Tâches à réaliser:
**A)** Retouchez le passage de l'article sur les réactions aux violences à Jérusalem allant de "Le Conseil de" jusqu'à "européenne, Josep Borrell." en remplaçant "lundi" par "mardi".
**B)** Reprenez l'article sur les réactions aux violences à Jérusalem et poursuivez-le après sa dernière phrase.

Les violences entre Palestiniens et policiers israéliens à Jérusalem ont suscité de nombreuses réactions, des appels de la France à la "plus grande retenue" à la condamnation d'Israël par des pays arabes.
Le Conseil de sécurité de l'ONU s'est réuni lundi en urgence, mais sans s'entendre sur une déclaration commune, les Etats-Unis jugeant qu'un "message public n'était pas opportun à ce stade", selon des diplomates.
- France -
La France a mis en garde lundi contre une "escalade de grande ampleur".
"La France appelle l'ensemble des acteurs à faire preuve de la plus grande retenue et à s'abstenir de toute provocation pour permettre un retour au calme dans les plus brefs délais", a déclaré la porte-parole du ministère des Affaires étrangères.
- Union européenne -
"Nous sommes profondément préoccupés par les récents affrontements et la violence", a déclaré lundi le chef de la diplomatie de l'Union européenne, Josep Borrell.
"Il est important que tout soit fait pour éviter d'alimenter les tensions", a-t-il ajouté.
L'UE avait appelé samedi les autorités israéliennes à agir de "toute urgence" pour une "désescalade" des tensions à Jérusalem. "Les dirigeants politiques, religieux et communautaires de tous bords doivent faire preuve de retenue et de responsabilité et tout mettre en oeuvre pour calmer cette situation explosive", avait ajouté le porte-parole de Josep Borrell.

[Données recueillies]
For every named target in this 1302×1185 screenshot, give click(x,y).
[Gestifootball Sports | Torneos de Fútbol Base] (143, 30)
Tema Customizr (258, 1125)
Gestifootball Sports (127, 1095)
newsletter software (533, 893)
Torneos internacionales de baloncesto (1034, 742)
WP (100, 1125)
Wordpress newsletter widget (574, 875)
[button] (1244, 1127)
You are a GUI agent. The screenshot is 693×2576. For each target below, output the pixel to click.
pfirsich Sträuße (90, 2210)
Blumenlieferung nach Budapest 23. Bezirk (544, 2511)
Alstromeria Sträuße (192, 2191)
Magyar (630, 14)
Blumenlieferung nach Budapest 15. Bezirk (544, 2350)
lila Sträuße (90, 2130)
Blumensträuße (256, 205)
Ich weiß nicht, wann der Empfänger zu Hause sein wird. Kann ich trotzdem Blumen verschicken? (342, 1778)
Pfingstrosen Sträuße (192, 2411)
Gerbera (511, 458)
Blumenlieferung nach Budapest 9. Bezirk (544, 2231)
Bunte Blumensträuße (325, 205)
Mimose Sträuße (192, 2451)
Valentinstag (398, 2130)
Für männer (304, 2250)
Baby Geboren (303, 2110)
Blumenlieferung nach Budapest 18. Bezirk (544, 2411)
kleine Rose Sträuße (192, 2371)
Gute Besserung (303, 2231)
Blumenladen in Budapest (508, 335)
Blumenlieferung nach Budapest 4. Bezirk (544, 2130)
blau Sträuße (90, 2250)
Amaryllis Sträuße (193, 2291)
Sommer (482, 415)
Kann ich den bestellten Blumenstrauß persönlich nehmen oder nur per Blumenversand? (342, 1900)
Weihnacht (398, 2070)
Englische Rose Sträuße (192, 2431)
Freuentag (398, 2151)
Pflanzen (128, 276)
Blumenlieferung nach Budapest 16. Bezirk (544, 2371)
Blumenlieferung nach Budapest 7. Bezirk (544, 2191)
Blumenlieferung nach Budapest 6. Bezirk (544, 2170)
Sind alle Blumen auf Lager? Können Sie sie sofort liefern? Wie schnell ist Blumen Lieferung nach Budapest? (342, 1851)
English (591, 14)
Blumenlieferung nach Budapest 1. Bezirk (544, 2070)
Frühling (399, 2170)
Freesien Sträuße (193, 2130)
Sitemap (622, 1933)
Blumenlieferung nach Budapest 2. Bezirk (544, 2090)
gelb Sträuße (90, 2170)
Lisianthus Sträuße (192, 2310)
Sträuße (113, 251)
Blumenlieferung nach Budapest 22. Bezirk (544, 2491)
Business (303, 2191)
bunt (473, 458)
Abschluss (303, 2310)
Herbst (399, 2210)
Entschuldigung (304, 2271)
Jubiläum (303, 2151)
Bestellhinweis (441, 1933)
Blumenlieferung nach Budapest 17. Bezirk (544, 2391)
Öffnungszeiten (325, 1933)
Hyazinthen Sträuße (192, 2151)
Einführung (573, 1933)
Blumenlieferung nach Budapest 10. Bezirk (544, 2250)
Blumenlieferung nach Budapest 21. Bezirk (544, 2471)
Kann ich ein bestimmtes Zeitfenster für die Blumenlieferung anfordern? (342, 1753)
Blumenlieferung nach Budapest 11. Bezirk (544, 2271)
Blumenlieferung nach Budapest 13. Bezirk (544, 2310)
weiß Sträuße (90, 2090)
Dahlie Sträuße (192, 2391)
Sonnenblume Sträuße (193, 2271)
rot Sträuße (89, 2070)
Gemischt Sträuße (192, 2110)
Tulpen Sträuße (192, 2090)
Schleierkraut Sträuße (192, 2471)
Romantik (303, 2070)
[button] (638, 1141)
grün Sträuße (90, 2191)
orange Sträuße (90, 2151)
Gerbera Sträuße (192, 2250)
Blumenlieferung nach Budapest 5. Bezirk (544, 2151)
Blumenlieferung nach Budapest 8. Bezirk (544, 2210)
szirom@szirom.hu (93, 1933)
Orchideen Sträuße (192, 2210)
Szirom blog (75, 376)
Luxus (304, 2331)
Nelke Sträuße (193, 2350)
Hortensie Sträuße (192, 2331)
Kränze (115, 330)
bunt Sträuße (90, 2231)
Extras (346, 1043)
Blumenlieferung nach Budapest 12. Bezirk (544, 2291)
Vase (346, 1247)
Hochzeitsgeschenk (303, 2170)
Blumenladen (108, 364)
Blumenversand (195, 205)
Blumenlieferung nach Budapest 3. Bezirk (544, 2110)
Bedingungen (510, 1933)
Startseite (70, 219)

Réponses par tâche:
**A)**
Le Conseil de sécurité de l'ONU s'est réuni mardi en urgence, mais sans s'entendre sur une déclaration commune, les Etats-Unis jugeant qu'un "message public n'était pas opportun à ce stade", selon des diplomates.
- France -
La France a mis en garde mardi contre une "escalade de grande ampleur".
"La France appelle l'ensemble des acteurs à faire preuve de la plus grande retenue et à s'abstenir de toute provocation pour permettre un retour au calme dans les plus brefs délais", a déclaré la porte-parole du ministère des Affaires étrangères.
- Union européenne -
"Nous sommes profondément préoccupés par les récents affrontements et la violence", a déclaré mardi le chef de la diplomatie de l'Union européenne, Josep Borrell.

**B)**
- Allemagne -
"Nous ne pouvons qu'appeler toutes les parties à désamorcer cette situation véritablement explosive. Les deux parties peuvent y contribuer", a déclaré lundi le ministre allemand des Affaires étrangères Heiko Maas.
- Turquie -
Le président turc Recep Tayyip Erdogan a condamné lundi ce qu'il a qualifié de "terrorisme" israélien à Jérusalem.
M. Erdogan a en outre affirmé qu'il ferait "tout ce qu'il peut pour mobiliser le monde, notamment musulman, pour mettre fin au terrorisme et à l'occupation israéliens", selon la présidence turque.
- Iran -
"Il n'a pas suffi au régime israélien de voler les terres et les maisons des gens, de créer un régime d'apartheid et de refuser de vacciner les civils sous occupation illégale. Il a dû tirer sur des fidèles innocents à l'intérieur de la troisième mosquée la plus sacrée de l'Islam", a déclaré lundi sur Twitter le ministre des Affaires étrangères iranien Javad Zarif.
L'Iran avait exhorté samedi les Nations unies à condamner ce qu'il a appelé un "crime de guerre" d'Israël à Jérusalem.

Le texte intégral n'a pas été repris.